L’empire, c’est l’autorité, le prestige et l’ascendant. Le mot empire possède une double facette. Au sens propre, il désigne un régime politique ou un vaste territoire (l’Empire romain, le Premier Empire). Au sens figuré, il exprime une idée de souveraineté, d’autorité absolue ou d’ascendant moral que l’on exerce sur quelqu’un ou quelque chose. 

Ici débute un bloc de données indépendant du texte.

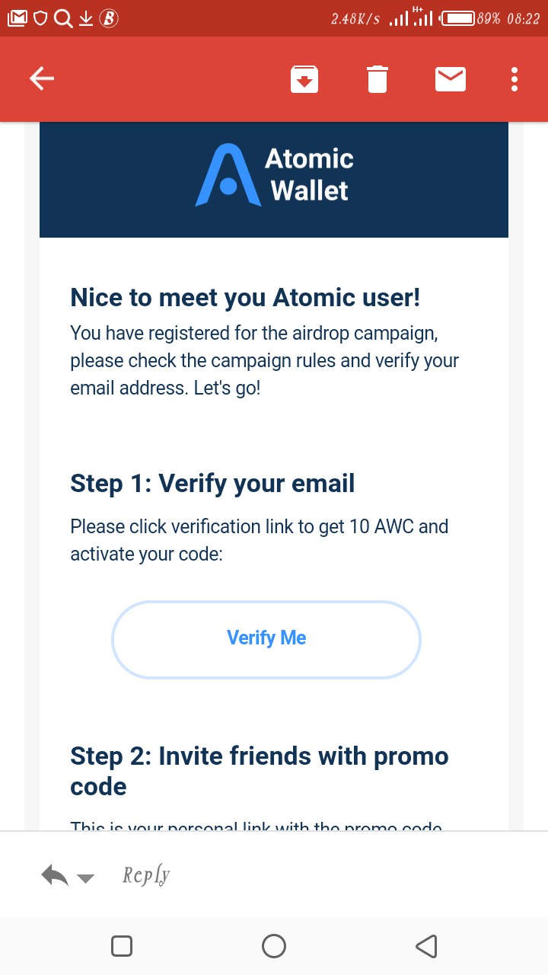Screen dimensions: 548x975
Task: Go home with the circle navigation button
Action: (274, 946)
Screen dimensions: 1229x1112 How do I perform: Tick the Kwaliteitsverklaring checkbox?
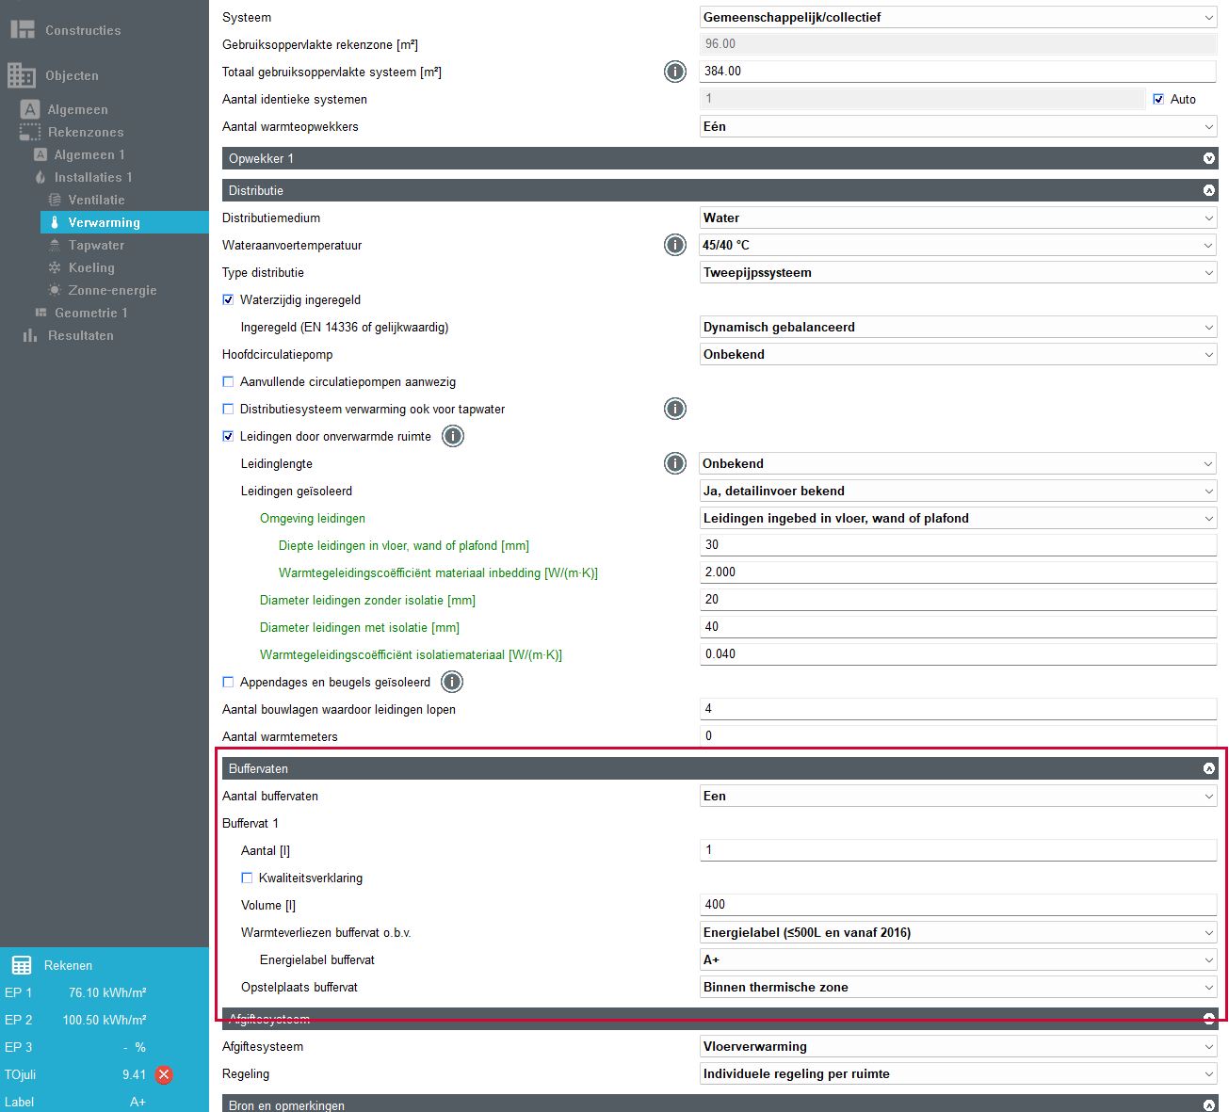click(x=247, y=878)
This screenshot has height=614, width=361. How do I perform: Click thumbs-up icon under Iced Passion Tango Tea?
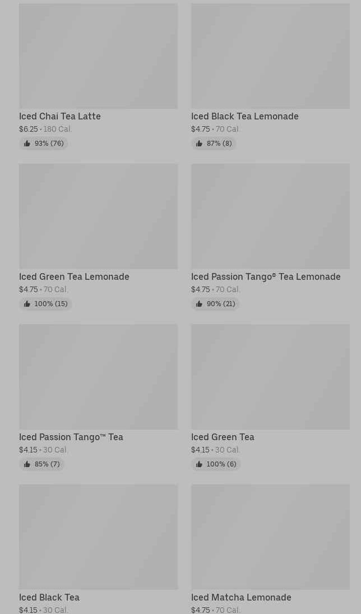tap(27, 464)

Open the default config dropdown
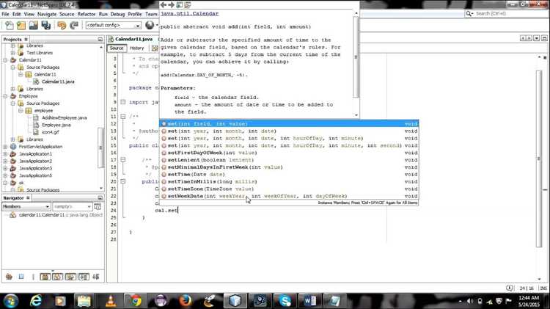point(117,26)
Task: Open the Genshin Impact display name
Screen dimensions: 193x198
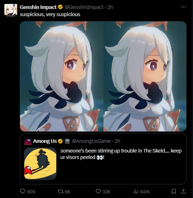Action: (x=38, y=7)
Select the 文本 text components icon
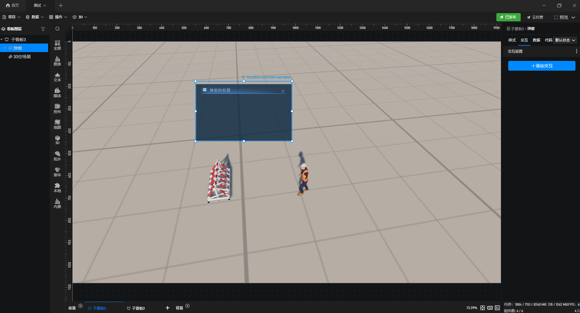 coord(57,77)
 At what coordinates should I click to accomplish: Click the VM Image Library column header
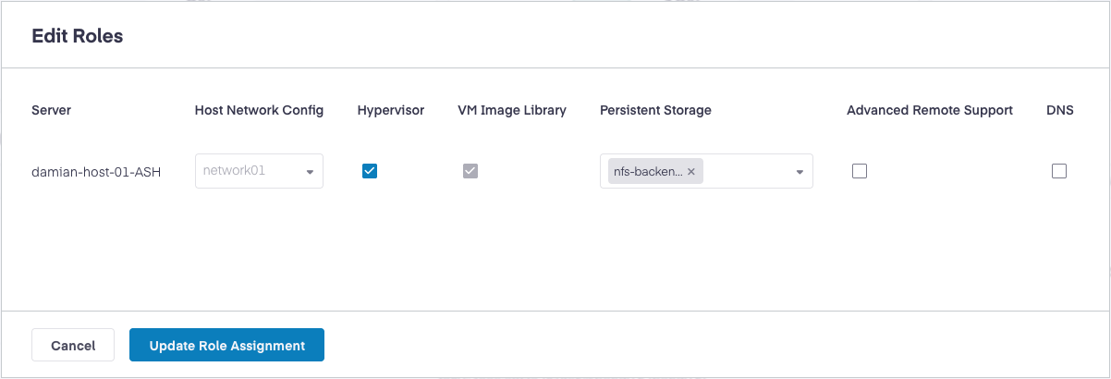[511, 110]
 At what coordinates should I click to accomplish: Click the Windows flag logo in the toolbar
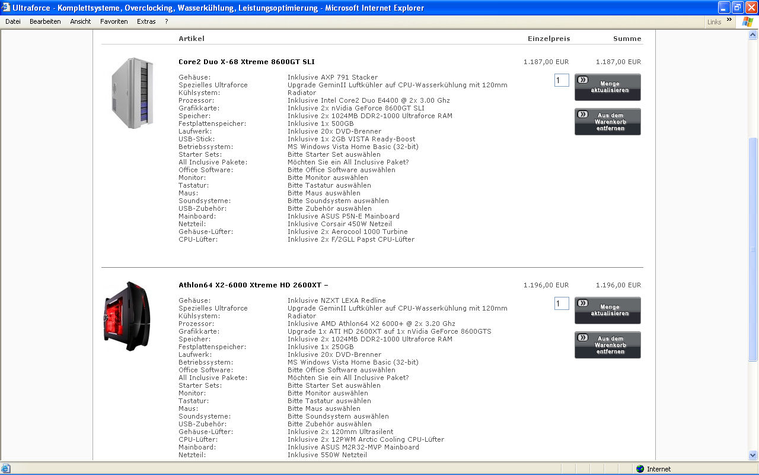pos(748,21)
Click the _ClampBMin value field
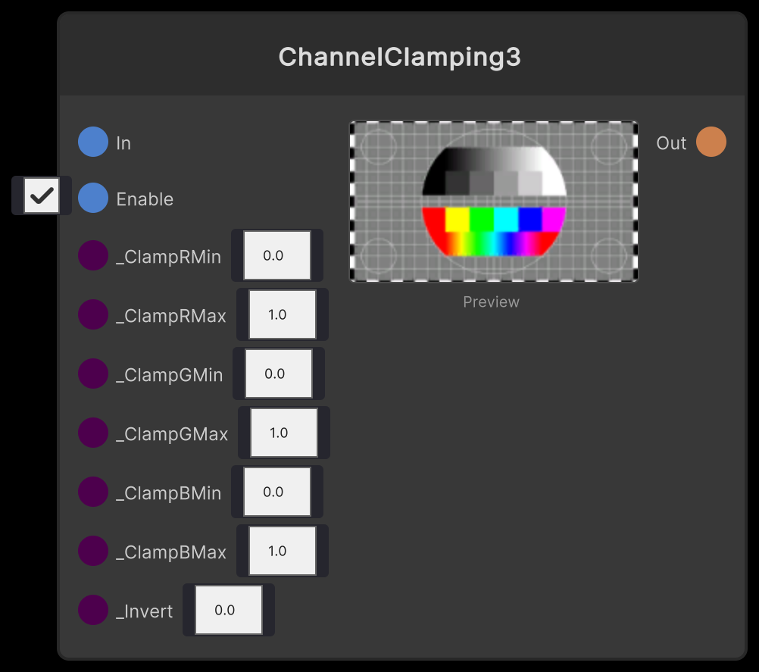This screenshot has height=672, width=759. click(x=278, y=492)
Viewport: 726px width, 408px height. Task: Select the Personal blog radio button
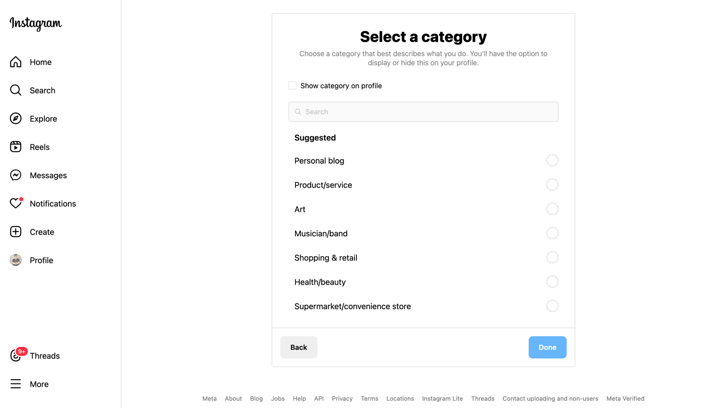(552, 161)
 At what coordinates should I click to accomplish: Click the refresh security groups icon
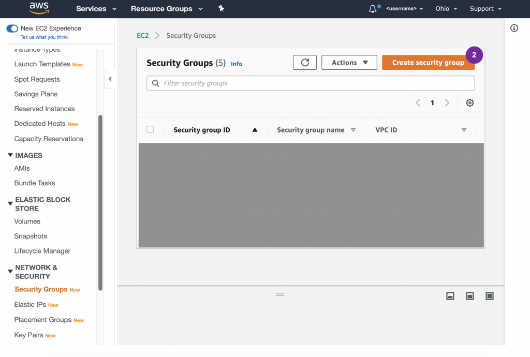[305, 63]
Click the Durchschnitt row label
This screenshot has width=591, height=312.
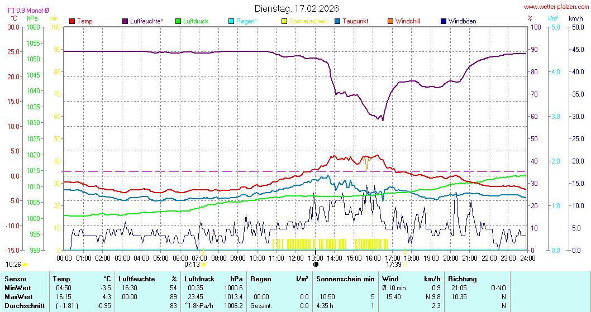coord(21,306)
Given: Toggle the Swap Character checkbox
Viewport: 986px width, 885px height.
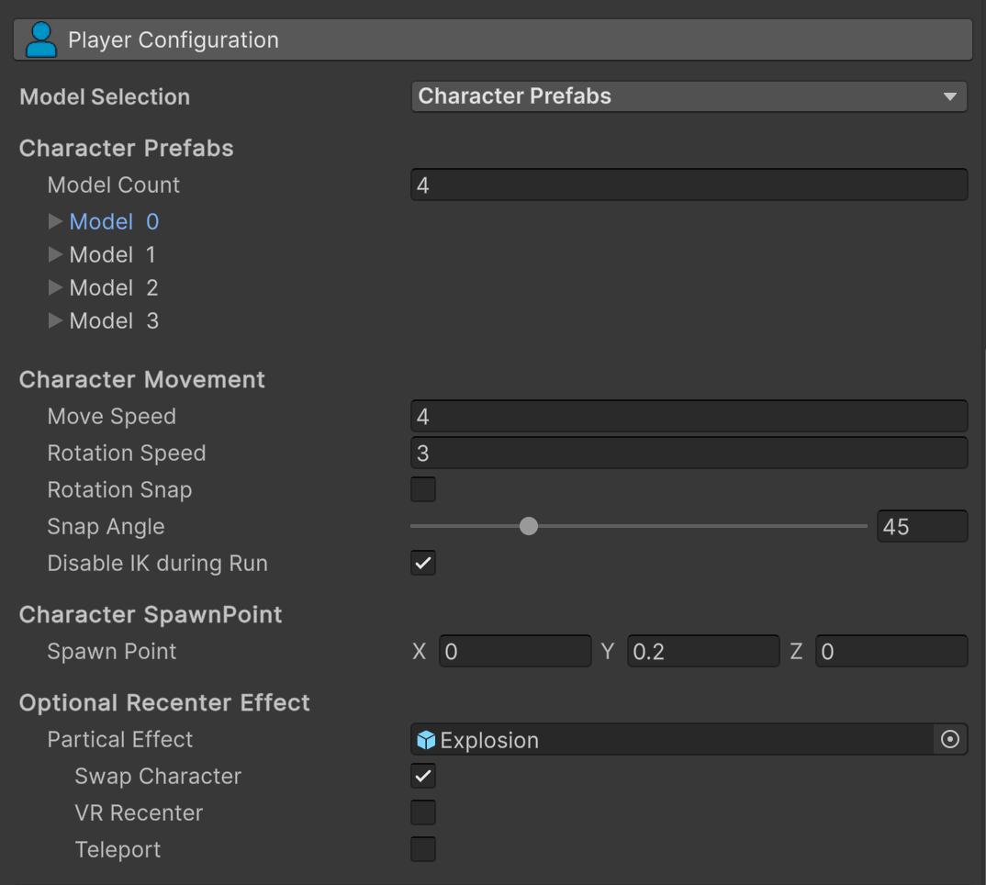Looking at the screenshot, I should pos(423,776).
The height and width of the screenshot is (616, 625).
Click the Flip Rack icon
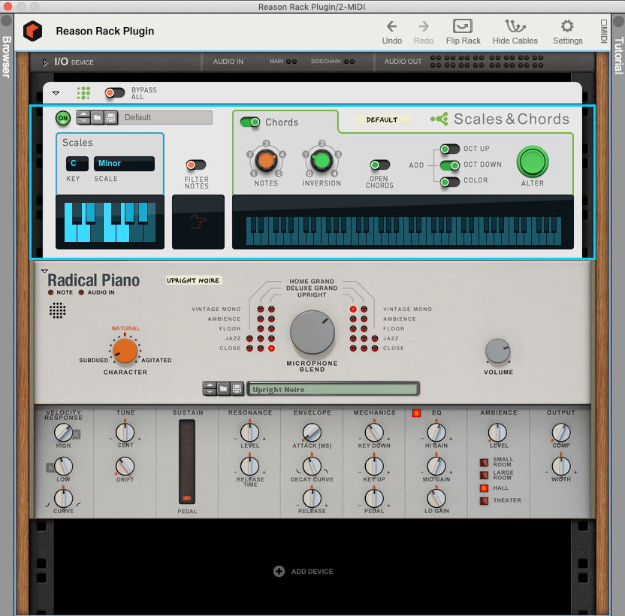[463, 26]
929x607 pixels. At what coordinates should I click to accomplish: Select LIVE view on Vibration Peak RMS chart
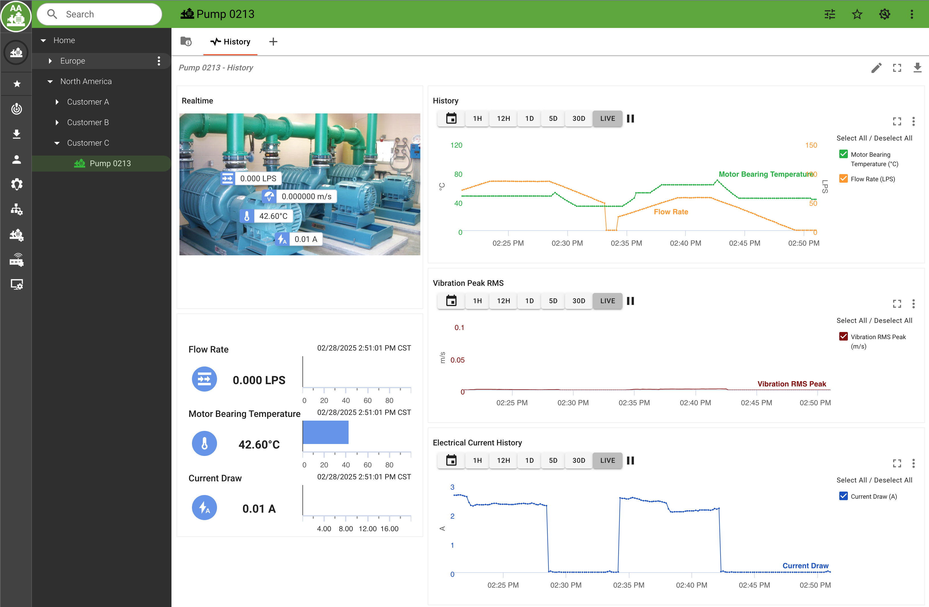tap(607, 301)
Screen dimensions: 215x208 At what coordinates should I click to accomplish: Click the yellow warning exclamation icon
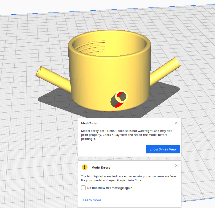(84, 167)
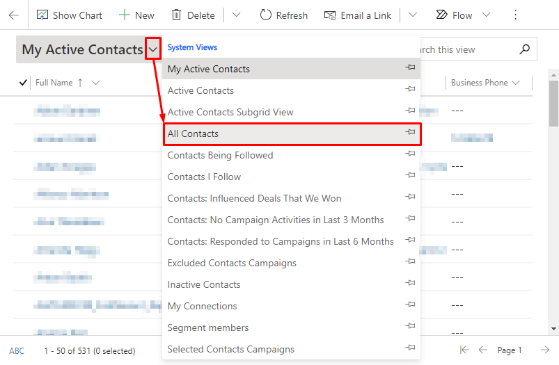Click the Refresh icon
This screenshot has width=559, height=365.
click(x=266, y=15)
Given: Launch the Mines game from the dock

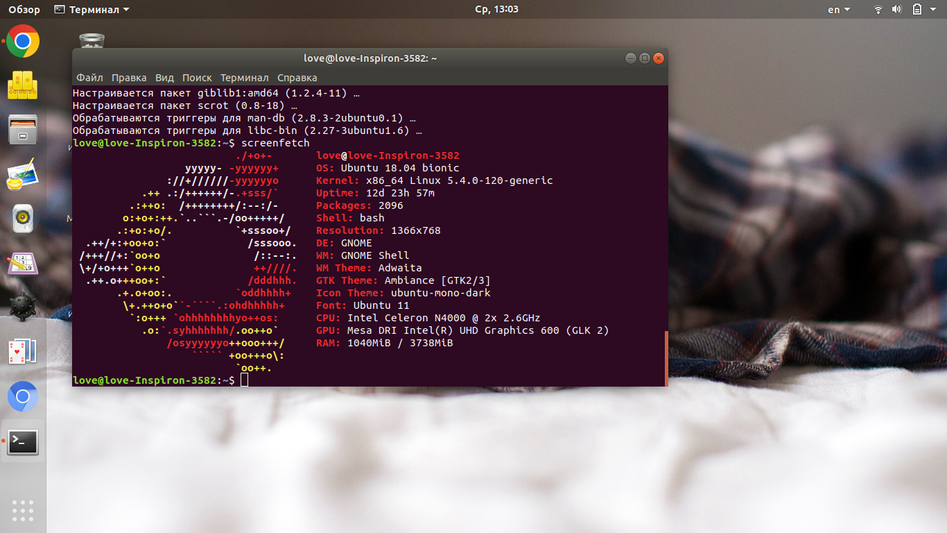Looking at the screenshot, I should pos(23,307).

On dit ainsi : Avoir de l’empire sur soi-même (faire preuve de maîtrise de soi). Exercer un empire absolu sur ses sujets ou sur ses propres émotions. Agir sous l’empire de la colère ou de la boisson (être totalement dominé par un sentiment ou un état).

L’emprise, c’est la capture, le contrôle et la dépendance. Le terme emprise est beaucoup plus concret à l’origine, puisqu’il vient du vocabulaire de l’expropriation (l’emprise ferroviaire sur un terrain, par exemple). Au figuré, il a pris un sens psychologique très fort : il désigne l’ascendant intellectuel ou moral d’une personne sur une autre, mais avec une notion d’abus, de contrainte ou de manipulation. L’emprise brise la volonté de celui qui la subit. Elle implique une relation toxique, une domination psychologique subie et souvent inconsciente au départ. On dit ainsi : Se libérer de l’emprise d’un manipulateur. Être sous l’emprise d’un gourou.

Pour choisir le bon mot, il suffit d’analyser la nature de la domination.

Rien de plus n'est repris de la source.